Pero si en el Metro es caótico e incivil, en la superficie la ciudad se vuelve brutal para todo aquel que no vaya en una camioneta 4x4 en la cual se pueda atrincherar y aterrorizar a los viandantes y a los demás conductores desde la superioridad que dan las alturas. No hay en la ciudad un solo paso de peatones bien hecho. En Insurgentes, los que hicieron el Metrobús pusieron los pasos cebra donde se les antojó, sin que los coches tengan espacio para detenerse y realmente dejar cruzar a los peatones ni para que los éstos tengan visibilidad de por dónde les viene el golpe. Las únicas protecciones con las que cuentan los viandantes, precarias y absurdas, son los “topes”, inexistentes en las ciudades bien gobernadas, pero que en México son la prueba fehaciente de la debilidad del Estado: como nadie respeta las señales colocadas por la autoridad, la única posibilidad de limitar la velocidad y medio permitir el paso de quienes no van motorizados es una barrera física, cuanto más grande más eficaz, aunque sea contaminante y haga menos eficiente el tráfico. Las joyas de la ingeniería vial de la Ciudad de México son los topes antes de semáforos, con lo que los coches no pueden avanzar fluidamente cuando tienen la luz verde porque se tienen que detener ante el obstáculo de asfalto que les aparece enfrente. En cada esquina los caminantes se juegan la vida y tiene que echar carreras con los coches. En sus rostros se ve la mueca de quien vive en la ciudad de los peatones asustados.
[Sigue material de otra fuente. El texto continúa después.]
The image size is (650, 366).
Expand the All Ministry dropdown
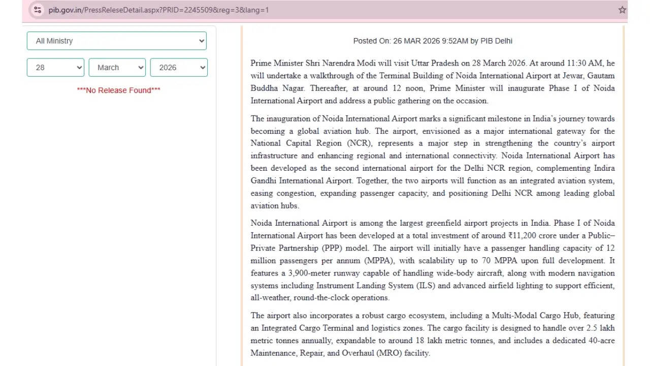point(116,41)
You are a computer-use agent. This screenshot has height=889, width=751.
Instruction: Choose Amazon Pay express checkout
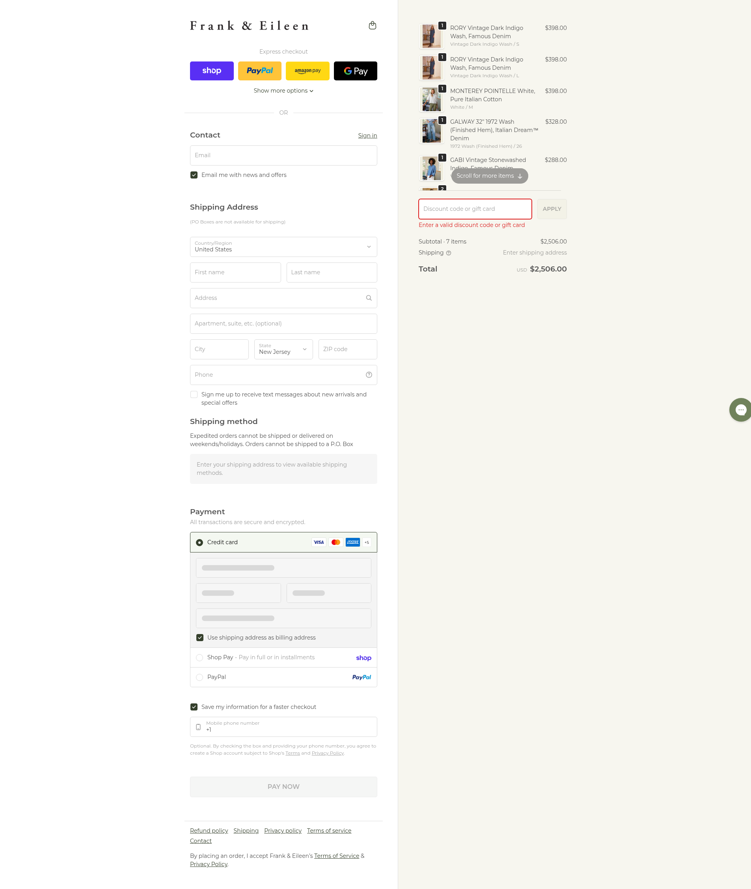tap(307, 71)
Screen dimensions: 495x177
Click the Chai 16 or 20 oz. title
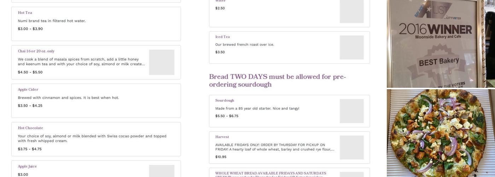36,51
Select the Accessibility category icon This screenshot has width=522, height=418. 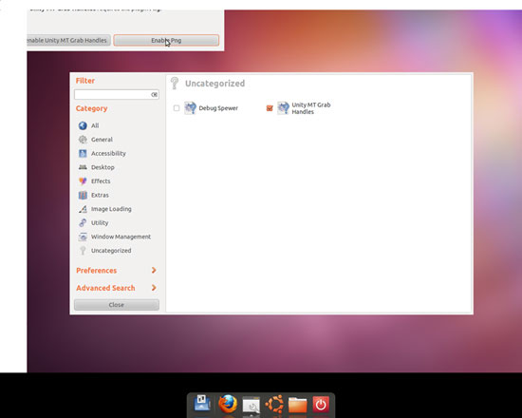tap(83, 153)
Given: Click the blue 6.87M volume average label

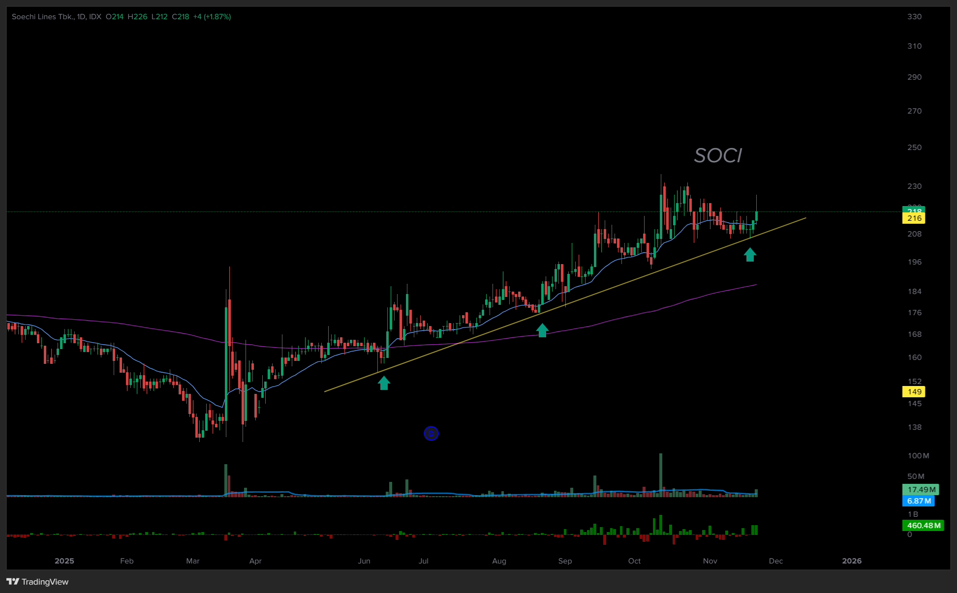Looking at the screenshot, I should [x=918, y=501].
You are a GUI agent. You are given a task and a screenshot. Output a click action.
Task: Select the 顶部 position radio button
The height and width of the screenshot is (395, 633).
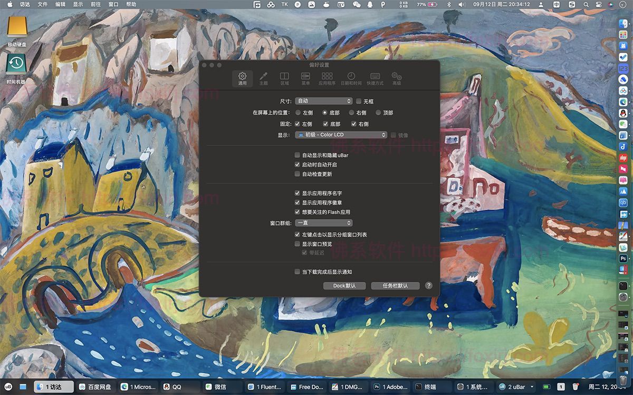[378, 113]
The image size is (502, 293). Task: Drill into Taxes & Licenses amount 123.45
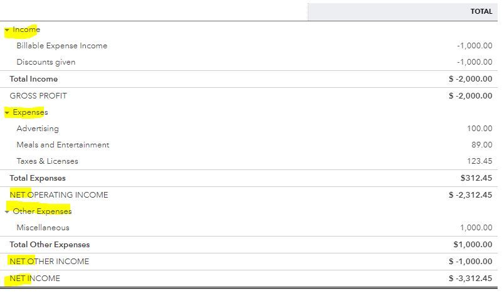tap(479, 161)
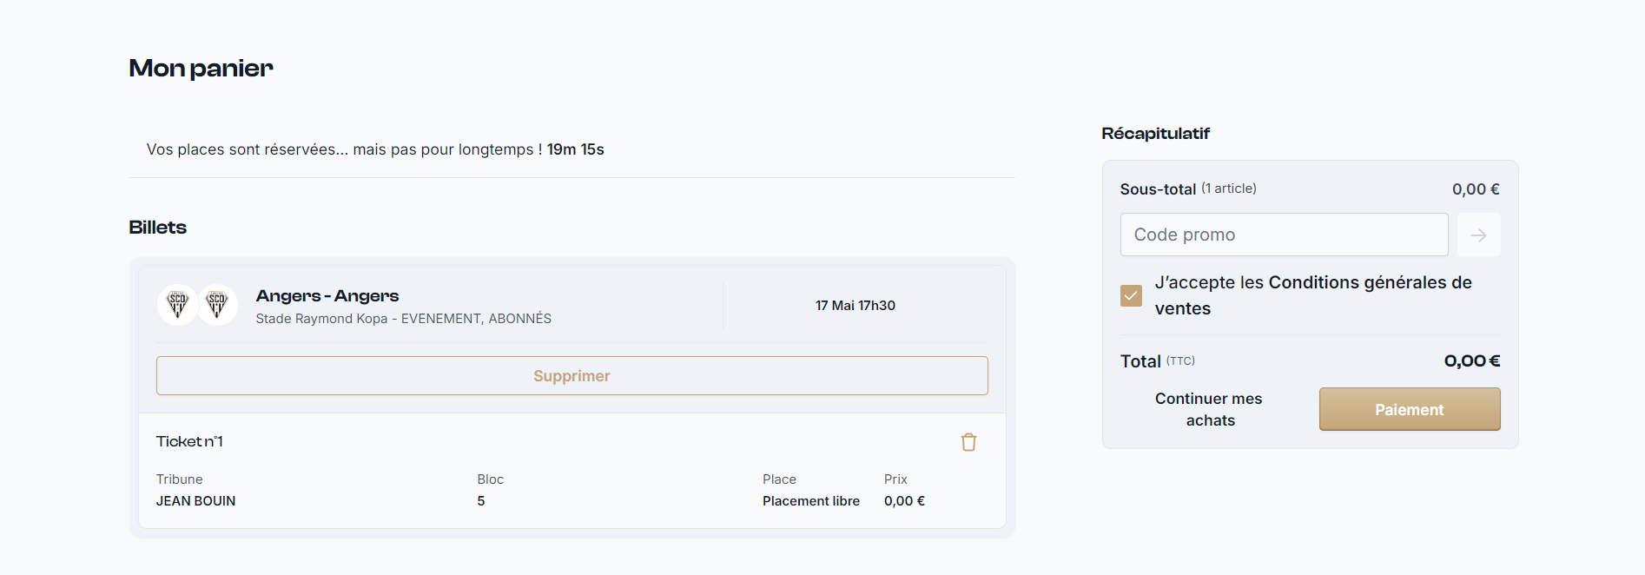Click the Placement libre seat value

click(x=811, y=501)
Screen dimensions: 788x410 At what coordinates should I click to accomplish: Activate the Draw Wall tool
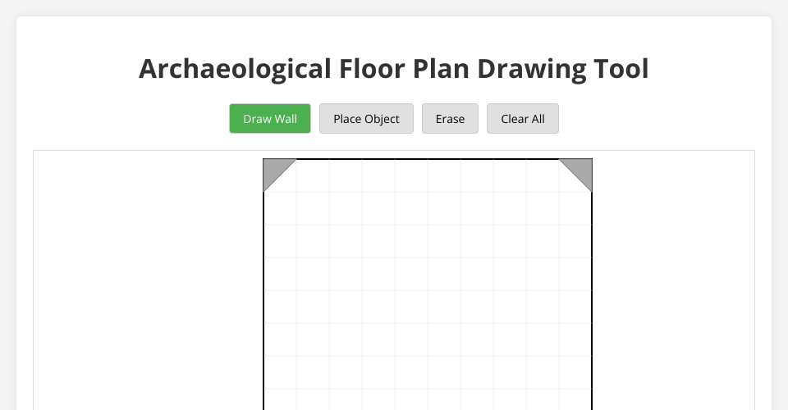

Dicen que el de Marcelo Ebrard fue un buen gobierno de la ciudad. Lo será por las medidas legislativas que su partido promovió para aumentar libertades y derechos, pero no por la gestión del espacio urbano. Cuando mucho, fue un buen delegado de la Cuauhtémoc, donde en efecto aparecieron ciclovías y alguna calle peatonal –mientras que en otras delegaciones, como Coyoacán, lo que se hizo fue simular supuestos carriles preferenciales para bicicletas, inútiles de suyo–, pero en general su gestión del espacio de la ciudad fue mala: su máximo logro fue la línea 12 del Metro –financiada con recursos federales– y algo se amplió la red de Metrobús, pero lejos estuvo de cumplir sus promesas de mejora del transporte público, dominado por las mafias de peseros que él mismo y su jefe Camacho promovieron cuando gobernaron la ciudad con la chaqueta del PRI y, sobre todo, hizo la ciudad mucho más fea con sus obras del segundo piso que benefician sólo a unos cuantos con dinero para pagar los casi dos pesos que cuesta el kilómetro recorrido, fomentan el uso del automóvil y fragmentan el tejido urbano.
Sin embargo, tampoco veo en Miguel Ángel Mancera imaginación ni iniciativa alguna para impulsar el cambio urbano que no cuesta o cuesta poco: pasos de peatones bien diseñados, campañas de educación vial, ciclovías que vayan más allá del circuito de los privilegiados, reglas al menos para que los infectos peseros sólo se paren en los sitios autorizados, los cuales se deben colocar con buen diseño para evitar que los microbuses paren en una esquina y en esa misma pretendan darse la vuelta a la izquierda, agentes de tránsito capacitados que enseñen a los conductores a no tapar los cruceros cuando no pueden seguir adelante y que multen a quienes dan vueltas prohibidas a la izquierda o desde el tercer carril. La gestión de Mancera ha comenzado tentaleante y confusa, sin proyecto de convivencia, débil. Ni siquiera se ha atrevido a poner parquímetros –solución probada mundialmente para regular el uso del espacio público– en la Roma y la Condesa: en cambio, promovió una consulta confusa con preguntas idiotas. No se le ven muchas facultades al jefe de Gobierno, quien no cuenta ni con el apoyo pleno de su partido ni con las mañas políticas de su predecesor. A ver si no, al final lo que resulta es el desastre evitado hasta ahora con saliva y apoyo clientelista.